NMI 3 Risico indicatoren

Het model berekent risico indicatoren op basis van de emissies en toepassingen in Tabel 1 (waterleven) en Tabel 2 (grondwater, bodemleven en terrestrische natuur). De risico indicatoren zijn uitgedrukt als verhouding tussen de berekende blootstelling en een normwaarde (Exposure Toxicity Ratio).

Voor waterleven wordt de acute blootstelling berekend als de (maximum) piekconcentratie en vergeleken met de norm (LC50; mg/L) voor het meest gevoelige waterorganisme (daphnia, alg of vis). De chronische blootstelling wordt berekend als (maximum) tijdgewogen gemiddelde concentratie over een periode van 14 dagen en vergeleken met het Maximaal Toelaatbaar Risiconiveau (MTR water). Voor bodemleven wordt het (maximum) piekgehalte vergeleken met de acute norm (LD50 of LC50 voor wormen; mg/kg grond), en het (maximum) tijdgewogen gemiddelde gehalte over een periode van 21 dagen met het Maximaal Toelaatbaar Risiconiveau (MTR bodem). Voor de terrestrische natuur wordt de dagelijkse inname berekend voor een standaardorganisme en vergeleken met de acute (LD50) en chronische (NOED) norm voor vogels (mg/kg lichaamsgewicht). Voor grondwater wordt de langjarig gemiddelde uitspoelingsconcentratie op 1 m diepte gedeeld door het drinkwatercriterium (0,1 μg/L).
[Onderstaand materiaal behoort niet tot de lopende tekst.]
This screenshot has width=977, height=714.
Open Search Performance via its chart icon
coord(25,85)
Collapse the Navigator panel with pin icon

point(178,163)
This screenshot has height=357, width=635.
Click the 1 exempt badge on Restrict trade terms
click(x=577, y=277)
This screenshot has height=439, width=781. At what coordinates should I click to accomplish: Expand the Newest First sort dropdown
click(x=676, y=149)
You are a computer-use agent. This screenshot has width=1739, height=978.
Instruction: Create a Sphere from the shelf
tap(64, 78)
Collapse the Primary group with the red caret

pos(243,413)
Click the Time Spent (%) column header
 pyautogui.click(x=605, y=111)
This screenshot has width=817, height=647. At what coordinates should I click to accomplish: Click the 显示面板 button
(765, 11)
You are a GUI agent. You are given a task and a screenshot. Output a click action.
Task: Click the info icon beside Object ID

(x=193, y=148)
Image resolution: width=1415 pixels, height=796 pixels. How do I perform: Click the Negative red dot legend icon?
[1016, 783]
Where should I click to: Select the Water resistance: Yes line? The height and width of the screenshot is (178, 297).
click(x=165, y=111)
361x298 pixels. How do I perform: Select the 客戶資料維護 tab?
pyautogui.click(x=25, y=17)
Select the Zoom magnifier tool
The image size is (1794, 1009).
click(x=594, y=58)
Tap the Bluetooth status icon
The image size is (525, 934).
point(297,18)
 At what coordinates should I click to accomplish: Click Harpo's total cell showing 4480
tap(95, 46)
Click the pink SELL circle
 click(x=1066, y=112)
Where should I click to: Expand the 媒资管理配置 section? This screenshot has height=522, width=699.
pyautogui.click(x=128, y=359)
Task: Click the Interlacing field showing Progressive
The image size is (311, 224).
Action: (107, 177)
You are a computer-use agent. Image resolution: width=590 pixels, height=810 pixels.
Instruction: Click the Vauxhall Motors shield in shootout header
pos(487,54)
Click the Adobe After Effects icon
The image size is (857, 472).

Het model NMI 3 als geheel is niet gevalideerd. De NMI 3 bestaat uit een aantal modules (metamodellen) waarvan de belangrijkste zijn afgeleid van modellen met een bepaalde wetenschappelijke onderbouwing en validatiestatus. De onzekerheid in de emissiefactoren en de uitkomsten verschilt per module. In het Noord-Hollands Zandgebied (ca. 200 km2) is de rangorde van stoffen in de uitkomsten van de NMI 2 vergeleken met de monitoringresultaten. De top10 berekend (emissie naar oppervlaktewater op jaarbasis o.b.v. CBS verbruik 2004) en stoffen gemeten (aantal aangetoond, meetperiode 2003-2005) bestond voor 70% uit dezelfde stoffen.